Directions: Among the lines below, how many have the string "will" in them? Only the number is wanted.

Stored data:
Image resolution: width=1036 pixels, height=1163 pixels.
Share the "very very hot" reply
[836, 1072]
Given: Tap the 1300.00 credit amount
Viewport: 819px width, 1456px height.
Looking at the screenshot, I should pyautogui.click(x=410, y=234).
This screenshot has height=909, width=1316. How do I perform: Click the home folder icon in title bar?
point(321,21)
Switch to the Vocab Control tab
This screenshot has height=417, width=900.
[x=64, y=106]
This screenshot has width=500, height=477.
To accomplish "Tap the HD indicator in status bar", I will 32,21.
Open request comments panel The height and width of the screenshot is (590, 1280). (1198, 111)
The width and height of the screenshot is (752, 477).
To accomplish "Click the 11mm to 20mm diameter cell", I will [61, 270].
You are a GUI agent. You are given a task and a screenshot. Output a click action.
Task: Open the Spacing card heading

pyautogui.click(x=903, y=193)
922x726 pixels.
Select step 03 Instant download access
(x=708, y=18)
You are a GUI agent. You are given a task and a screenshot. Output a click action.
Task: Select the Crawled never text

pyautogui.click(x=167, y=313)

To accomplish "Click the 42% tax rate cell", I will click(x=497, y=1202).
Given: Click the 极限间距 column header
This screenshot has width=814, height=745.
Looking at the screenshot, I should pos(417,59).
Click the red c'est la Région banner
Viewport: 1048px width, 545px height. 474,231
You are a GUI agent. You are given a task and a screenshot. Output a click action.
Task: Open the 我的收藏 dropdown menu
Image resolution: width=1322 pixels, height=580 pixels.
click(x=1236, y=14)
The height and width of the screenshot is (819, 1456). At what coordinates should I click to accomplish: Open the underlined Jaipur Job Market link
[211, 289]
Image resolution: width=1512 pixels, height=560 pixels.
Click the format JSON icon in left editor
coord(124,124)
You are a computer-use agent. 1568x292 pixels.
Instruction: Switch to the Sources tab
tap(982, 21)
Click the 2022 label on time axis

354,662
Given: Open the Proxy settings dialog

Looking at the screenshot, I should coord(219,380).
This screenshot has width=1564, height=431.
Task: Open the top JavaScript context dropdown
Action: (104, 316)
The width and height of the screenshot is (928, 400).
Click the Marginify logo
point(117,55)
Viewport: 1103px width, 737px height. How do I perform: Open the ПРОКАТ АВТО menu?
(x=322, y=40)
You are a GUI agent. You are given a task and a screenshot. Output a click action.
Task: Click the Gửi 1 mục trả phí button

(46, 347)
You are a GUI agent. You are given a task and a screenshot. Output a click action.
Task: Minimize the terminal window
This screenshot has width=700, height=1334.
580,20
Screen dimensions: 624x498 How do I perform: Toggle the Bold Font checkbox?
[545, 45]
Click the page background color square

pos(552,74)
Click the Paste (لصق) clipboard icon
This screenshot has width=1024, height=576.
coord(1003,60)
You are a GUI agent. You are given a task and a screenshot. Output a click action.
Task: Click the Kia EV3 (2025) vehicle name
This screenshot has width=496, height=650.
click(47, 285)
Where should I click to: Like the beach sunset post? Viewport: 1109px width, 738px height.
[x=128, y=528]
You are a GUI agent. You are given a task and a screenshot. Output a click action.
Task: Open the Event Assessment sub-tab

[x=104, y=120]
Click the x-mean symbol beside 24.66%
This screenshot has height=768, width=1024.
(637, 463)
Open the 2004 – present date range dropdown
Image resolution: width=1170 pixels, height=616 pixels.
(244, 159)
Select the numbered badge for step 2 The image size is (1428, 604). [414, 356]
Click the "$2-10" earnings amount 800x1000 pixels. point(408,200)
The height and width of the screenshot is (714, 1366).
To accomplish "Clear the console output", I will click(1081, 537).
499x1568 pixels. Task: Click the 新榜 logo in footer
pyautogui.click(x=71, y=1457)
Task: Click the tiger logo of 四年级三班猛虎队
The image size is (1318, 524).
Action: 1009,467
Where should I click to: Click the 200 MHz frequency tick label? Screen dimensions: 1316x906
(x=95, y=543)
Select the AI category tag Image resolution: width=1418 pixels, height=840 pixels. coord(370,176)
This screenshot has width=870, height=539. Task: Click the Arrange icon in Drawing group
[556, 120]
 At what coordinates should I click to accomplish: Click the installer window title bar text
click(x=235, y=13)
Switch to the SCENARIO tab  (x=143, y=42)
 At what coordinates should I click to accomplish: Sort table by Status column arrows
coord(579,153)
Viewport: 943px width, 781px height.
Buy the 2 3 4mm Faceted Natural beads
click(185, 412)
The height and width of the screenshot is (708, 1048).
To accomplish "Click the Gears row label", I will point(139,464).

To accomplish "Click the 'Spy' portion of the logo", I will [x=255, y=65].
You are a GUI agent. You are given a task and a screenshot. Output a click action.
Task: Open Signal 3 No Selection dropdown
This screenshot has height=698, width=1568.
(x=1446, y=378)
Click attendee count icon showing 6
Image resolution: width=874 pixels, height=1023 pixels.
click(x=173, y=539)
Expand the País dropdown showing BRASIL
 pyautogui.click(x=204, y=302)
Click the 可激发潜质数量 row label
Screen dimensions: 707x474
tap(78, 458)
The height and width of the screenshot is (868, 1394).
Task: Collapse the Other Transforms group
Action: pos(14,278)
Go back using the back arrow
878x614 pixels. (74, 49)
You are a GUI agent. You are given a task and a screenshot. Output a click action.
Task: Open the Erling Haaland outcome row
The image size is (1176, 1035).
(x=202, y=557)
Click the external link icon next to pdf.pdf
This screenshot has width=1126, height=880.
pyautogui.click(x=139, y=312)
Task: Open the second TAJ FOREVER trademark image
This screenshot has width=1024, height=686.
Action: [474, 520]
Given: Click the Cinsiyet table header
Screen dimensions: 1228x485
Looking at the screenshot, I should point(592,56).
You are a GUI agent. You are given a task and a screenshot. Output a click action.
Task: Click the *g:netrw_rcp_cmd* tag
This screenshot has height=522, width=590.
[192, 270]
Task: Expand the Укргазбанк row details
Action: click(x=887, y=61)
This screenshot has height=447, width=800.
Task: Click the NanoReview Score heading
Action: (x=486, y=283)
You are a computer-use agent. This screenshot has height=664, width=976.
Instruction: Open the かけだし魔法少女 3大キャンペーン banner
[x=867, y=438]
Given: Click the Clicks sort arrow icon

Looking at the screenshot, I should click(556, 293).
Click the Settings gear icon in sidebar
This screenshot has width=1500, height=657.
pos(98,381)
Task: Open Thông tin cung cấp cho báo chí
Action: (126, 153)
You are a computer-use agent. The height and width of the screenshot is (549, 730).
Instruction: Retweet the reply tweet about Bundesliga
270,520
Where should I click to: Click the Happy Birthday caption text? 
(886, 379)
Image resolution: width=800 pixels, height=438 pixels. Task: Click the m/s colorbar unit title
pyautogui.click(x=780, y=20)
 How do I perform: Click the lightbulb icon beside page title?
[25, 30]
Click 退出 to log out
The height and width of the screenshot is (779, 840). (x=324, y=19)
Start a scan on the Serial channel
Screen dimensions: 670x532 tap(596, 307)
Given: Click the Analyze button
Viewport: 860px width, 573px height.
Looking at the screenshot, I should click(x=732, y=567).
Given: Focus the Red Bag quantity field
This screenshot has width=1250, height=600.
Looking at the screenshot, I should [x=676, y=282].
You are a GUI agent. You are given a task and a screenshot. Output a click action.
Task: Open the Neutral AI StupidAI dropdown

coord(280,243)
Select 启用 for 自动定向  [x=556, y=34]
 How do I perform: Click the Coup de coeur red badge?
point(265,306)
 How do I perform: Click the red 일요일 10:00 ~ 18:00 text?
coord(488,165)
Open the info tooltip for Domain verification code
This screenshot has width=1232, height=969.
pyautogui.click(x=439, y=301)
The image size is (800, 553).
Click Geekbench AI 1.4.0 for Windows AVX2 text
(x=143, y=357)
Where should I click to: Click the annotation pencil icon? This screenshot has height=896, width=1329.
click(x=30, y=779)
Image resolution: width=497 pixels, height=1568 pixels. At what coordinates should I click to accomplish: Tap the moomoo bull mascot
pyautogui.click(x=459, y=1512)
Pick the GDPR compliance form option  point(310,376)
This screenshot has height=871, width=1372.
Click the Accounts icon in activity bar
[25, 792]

Exercise response: 6